◆ Task item ◆
Up to and including the line that contains "Task: Remove the Glamour Glow filter", reproduce every line exactly, beginning with the first line below.

(Dataset entries)
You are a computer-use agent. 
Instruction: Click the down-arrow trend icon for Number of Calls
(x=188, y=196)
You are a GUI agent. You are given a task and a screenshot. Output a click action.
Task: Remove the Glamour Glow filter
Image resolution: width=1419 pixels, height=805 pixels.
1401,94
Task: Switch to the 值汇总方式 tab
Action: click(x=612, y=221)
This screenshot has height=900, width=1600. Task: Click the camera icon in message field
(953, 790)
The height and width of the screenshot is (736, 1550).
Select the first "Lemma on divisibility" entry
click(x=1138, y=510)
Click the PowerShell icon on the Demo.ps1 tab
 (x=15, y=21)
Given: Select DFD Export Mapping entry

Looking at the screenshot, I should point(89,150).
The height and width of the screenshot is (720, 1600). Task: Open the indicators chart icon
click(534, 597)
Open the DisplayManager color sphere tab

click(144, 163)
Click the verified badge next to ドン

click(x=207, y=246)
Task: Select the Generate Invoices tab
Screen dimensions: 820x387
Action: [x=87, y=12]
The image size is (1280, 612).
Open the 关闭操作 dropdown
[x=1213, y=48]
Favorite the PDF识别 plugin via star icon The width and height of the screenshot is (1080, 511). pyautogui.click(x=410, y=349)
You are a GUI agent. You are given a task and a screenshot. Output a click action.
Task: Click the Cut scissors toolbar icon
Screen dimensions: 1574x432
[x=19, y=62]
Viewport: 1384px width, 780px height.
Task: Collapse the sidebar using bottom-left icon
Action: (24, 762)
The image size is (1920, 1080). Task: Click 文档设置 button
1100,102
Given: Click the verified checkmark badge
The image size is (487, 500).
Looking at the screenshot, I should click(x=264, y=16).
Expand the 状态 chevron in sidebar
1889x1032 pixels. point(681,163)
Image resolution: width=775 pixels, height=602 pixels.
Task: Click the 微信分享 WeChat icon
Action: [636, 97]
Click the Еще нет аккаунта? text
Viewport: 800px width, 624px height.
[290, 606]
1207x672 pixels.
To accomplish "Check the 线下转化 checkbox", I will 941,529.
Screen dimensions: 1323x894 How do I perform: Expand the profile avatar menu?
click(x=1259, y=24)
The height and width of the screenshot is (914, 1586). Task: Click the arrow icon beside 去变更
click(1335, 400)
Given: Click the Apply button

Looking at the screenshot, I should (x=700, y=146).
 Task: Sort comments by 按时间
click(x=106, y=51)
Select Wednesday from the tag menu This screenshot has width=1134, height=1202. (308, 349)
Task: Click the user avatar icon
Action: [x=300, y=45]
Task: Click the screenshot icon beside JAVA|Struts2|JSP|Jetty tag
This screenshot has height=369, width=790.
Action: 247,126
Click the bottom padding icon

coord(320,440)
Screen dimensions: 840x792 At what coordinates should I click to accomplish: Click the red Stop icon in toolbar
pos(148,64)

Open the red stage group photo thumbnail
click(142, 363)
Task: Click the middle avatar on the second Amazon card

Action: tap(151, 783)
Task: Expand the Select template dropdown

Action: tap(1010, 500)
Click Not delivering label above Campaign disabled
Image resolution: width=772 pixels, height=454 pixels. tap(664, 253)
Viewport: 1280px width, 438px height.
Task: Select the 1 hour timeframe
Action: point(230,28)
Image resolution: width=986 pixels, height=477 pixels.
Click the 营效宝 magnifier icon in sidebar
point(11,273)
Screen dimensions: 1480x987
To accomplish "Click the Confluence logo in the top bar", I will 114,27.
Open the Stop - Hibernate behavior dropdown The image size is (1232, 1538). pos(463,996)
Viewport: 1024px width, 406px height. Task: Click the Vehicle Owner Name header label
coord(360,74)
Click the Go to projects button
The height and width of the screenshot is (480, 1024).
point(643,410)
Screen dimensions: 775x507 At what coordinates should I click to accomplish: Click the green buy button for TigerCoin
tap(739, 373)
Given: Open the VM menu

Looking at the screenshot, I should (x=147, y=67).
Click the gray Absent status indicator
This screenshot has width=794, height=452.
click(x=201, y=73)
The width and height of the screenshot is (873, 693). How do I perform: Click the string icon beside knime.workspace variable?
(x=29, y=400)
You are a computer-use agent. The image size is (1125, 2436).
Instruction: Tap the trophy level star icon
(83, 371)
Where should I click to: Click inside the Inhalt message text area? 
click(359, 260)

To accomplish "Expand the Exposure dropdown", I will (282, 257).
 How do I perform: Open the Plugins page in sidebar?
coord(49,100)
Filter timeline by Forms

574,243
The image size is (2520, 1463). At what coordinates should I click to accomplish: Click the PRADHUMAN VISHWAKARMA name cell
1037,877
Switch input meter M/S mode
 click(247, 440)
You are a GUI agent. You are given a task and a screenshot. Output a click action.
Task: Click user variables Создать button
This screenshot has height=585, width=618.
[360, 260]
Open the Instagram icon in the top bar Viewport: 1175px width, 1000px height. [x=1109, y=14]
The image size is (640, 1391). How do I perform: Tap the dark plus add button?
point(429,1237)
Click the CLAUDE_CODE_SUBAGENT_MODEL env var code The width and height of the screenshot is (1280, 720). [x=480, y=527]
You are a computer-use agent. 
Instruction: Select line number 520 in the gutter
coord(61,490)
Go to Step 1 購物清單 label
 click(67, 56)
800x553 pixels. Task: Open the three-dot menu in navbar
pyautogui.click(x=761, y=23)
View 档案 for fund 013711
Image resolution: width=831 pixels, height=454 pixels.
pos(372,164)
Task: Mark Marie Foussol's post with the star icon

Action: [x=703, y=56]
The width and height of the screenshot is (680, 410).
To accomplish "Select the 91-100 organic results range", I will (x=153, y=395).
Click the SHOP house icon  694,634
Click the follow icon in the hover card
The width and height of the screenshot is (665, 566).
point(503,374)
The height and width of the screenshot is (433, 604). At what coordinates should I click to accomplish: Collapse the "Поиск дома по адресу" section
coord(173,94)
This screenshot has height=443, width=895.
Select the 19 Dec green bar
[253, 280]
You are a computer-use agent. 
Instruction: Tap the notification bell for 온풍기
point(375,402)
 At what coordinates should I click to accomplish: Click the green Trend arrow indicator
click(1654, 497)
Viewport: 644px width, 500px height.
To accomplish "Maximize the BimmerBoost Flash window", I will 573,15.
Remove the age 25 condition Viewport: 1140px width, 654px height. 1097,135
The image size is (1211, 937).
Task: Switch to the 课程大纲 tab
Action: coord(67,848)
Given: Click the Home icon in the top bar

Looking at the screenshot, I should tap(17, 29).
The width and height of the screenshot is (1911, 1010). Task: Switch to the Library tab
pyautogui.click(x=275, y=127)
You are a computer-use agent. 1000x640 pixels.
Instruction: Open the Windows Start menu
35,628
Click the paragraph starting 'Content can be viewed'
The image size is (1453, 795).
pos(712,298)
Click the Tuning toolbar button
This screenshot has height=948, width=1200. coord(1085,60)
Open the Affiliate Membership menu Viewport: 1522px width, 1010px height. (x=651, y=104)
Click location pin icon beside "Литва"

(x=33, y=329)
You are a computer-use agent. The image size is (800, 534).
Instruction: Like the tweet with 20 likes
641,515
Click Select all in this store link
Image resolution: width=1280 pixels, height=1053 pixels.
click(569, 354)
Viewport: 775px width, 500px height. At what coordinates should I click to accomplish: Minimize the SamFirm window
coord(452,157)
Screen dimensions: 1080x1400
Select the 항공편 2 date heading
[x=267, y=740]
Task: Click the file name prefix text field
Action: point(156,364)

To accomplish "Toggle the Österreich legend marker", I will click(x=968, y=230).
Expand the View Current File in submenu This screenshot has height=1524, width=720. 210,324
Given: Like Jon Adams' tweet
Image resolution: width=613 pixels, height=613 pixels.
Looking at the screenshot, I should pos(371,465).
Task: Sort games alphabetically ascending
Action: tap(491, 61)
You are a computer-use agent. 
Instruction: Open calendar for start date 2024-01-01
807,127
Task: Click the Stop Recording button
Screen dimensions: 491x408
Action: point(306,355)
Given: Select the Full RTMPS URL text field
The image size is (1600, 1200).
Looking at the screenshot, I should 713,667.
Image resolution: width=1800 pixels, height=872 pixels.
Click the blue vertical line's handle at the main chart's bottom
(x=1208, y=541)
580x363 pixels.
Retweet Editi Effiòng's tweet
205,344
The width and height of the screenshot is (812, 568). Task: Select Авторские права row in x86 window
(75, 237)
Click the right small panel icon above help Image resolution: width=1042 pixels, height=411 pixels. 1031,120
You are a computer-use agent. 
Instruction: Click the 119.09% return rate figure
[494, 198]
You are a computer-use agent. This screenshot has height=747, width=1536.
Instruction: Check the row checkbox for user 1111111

◆ Exercise result ◆
You are a computer-use agent. 
Instruction: Click the down-arrow trend icon for Number of Calls
(x=188, y=196)
You are a GUI agent. You are given a task and a screenshot. Output a click action.
Task: Remove the Glamour Glow filter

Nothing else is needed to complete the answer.